I Dewa Gde Bisma dan Hery Susanto (2010) dalam penelitiannya yang berjudul “Evaluasi Kinerja Keuangan Daerah Pemerintah Provinsi Nusa Tenggara Barat Tahun Anggaran 2003-2007” mengukur kinerja keuangan daerah di Provinsi NTB dengan melihat tingkat kemandirian daerah, tingkat ketergantungan, tingkat desentralisasi fiskal, tingkat efektivitas, dan tingkat


(5)

efisiensi. Selain itu juga untuk mengukur kemampuan keuangan daerah melalui share dan growth APBD, indeks kemampuan keuangan dan peta kemampuan keuangan. Hasil penelitian menunjukkan bahwa secara umum kinerja keuangan daerah tidak optimal dalam pelaksanaan otonomi daerah. Hal tersebut ditunjang dengan kemampuan keuangan diklasifikasikan sebagai kemampuan keuangan tinggi. Kemampuan keuangan tinggi ini disebabkan oleh besaran subsidi atau bantuan keuangan yang diberikan pemerintah pusat melalui dana perimbangan.

Andi Tri Pambudi (2010) melakukan penelitian dengan judul “Pergeseran Struktur Perekonomian atas dasar Penyerapan Tenaga Kerja di Provinsi Jawa Tengah” bertujuan untuk menganalisis struktur ekonomi di Provinsi Jawa Tengah. Hasil analisis menunjukkan bahwa terjadi perubahan struktur ekonomi di Jawa Tengah dari sektor tradisional ke sektor modern. Hal ini terlihat dari sektor industri yang menjadi sektor unggulan dan memiliki kontribusi dan pertumbuhan yang besar dalam penyerapan tenaga kerja daripada sektor tradisional sehingga terjadi pergeseran dalam penyerapan tenaga kerja di Provinsi Jawa Tengah.

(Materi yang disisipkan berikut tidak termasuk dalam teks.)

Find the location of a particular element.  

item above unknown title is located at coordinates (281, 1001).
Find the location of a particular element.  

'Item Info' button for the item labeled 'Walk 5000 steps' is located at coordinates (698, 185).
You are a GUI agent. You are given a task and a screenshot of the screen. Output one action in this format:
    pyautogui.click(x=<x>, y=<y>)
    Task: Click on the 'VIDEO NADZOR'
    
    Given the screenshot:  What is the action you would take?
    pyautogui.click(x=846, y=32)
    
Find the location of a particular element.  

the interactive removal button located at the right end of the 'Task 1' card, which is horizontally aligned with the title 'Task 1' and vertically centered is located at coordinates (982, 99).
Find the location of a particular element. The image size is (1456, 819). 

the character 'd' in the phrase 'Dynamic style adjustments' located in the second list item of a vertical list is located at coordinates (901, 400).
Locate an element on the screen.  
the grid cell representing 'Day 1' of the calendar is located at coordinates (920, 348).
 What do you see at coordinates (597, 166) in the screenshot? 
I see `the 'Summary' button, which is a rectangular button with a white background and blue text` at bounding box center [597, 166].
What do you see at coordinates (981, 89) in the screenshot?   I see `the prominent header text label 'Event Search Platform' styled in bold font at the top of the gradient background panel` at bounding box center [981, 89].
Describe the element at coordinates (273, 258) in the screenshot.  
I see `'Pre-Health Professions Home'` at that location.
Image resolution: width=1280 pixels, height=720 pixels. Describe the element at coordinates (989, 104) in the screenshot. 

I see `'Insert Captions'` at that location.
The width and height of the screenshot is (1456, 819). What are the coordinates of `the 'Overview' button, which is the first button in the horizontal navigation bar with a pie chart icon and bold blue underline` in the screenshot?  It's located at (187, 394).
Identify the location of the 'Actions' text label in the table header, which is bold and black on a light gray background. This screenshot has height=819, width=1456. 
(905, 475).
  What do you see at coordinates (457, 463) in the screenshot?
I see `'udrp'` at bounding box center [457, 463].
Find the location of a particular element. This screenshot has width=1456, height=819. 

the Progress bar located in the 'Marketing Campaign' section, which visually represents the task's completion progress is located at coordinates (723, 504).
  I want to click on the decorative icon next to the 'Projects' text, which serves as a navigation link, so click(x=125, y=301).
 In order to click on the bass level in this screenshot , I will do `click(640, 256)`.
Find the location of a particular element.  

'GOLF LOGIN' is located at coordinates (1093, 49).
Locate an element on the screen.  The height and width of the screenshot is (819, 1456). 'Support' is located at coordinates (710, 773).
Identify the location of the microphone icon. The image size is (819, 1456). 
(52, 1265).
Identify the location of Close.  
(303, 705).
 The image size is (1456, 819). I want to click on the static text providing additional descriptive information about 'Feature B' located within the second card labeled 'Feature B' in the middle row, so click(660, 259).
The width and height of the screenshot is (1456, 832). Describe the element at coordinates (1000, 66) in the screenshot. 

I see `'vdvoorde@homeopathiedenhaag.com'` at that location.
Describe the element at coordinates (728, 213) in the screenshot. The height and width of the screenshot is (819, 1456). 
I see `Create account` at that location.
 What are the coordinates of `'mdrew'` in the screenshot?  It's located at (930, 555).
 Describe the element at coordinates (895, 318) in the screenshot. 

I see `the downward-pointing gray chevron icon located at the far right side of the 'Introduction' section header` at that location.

Yunisvita (2011) menganalisis perubahan struktural yang terjadi dalam perekonomian Sumatera Selatan khususnya dinamika perubahan struktur ekonomi (pangsa pasar terhadap PDRB) dan kesempatan kerja baik antar sektor maupun menurut jenis dan status pekerjaan. Dalam tulisannya yang berjudul “Transformasi Struktur Ketenagakerjaan dan Pertumbuhan Ekonomi Sumatera Selatan” menemukan bahwa terjadi perubahan struktur ekonomi di Sumatera Selatan. Sementara pola pangsa psar penyerapan tenaga kerja relatif stabil.


(6)

Dampak dari adanya perubahan struktur yang tidak seimbang menyebabkan terjadinya penumpukkan tenaga kerja dengan pangsa produksi pada sektor pertanian. Jika hal ini dibiarkan maka akan terjadi proses percepatan kemiskinan pada sektor pertanian.

M. Asrie Hamzah (2012) dalam penelitiannya “Menciptakan Lapangan Kerja Produktif dalam Pembangunan Ekonomi Daerah” mengkaji peran lapangan kerja produktif dalam pembangunan di daerah. Lapangan kerja produktif adalah paling utama dalam menanggulangi kemiskinan dan masalah disparitas sosial-ekonomi lainnya. Pertumbuhan sosial-ekonomi bukan saja menjadi sumber nilai tambah, tetapi sekaligus dapat menjadi sumber banyak masalah termasuk masalah keadilan di bidang ekonomi. Untuk mencegahnya maka lapangan kerja produktif harus menjadi pilihan utama kebijakan pembangunan di daerah, guna mengusahakan pertumbuhan ekonomi yang bermutu, seperti upaya pemerataan untuk mengurangi kesenjangan serta meningkatkan produktivitas masyarakat.

Haryo Kuncoro (2012) dalam penelitiannya “Apakah Tata Kelola Perekonomian Daerah di Indonesia telah Meningkat?” menemukan bahwa selama pengamatan tahun 2007 dan 2011 menunjukkan tidak ada perubahan yang signifikan pada kinerja tata kelola perekonomian daerah di sejumlah kabupaten/kota di Indonesia. Tidak berubahnya kinerja tata kelola perekonomian daerah dikarenakan masalah lahan, program pengembangan usaha, pajak dan pungutan serta biaya transaksi lainnya, keamanan, serta peraturan pemerintah.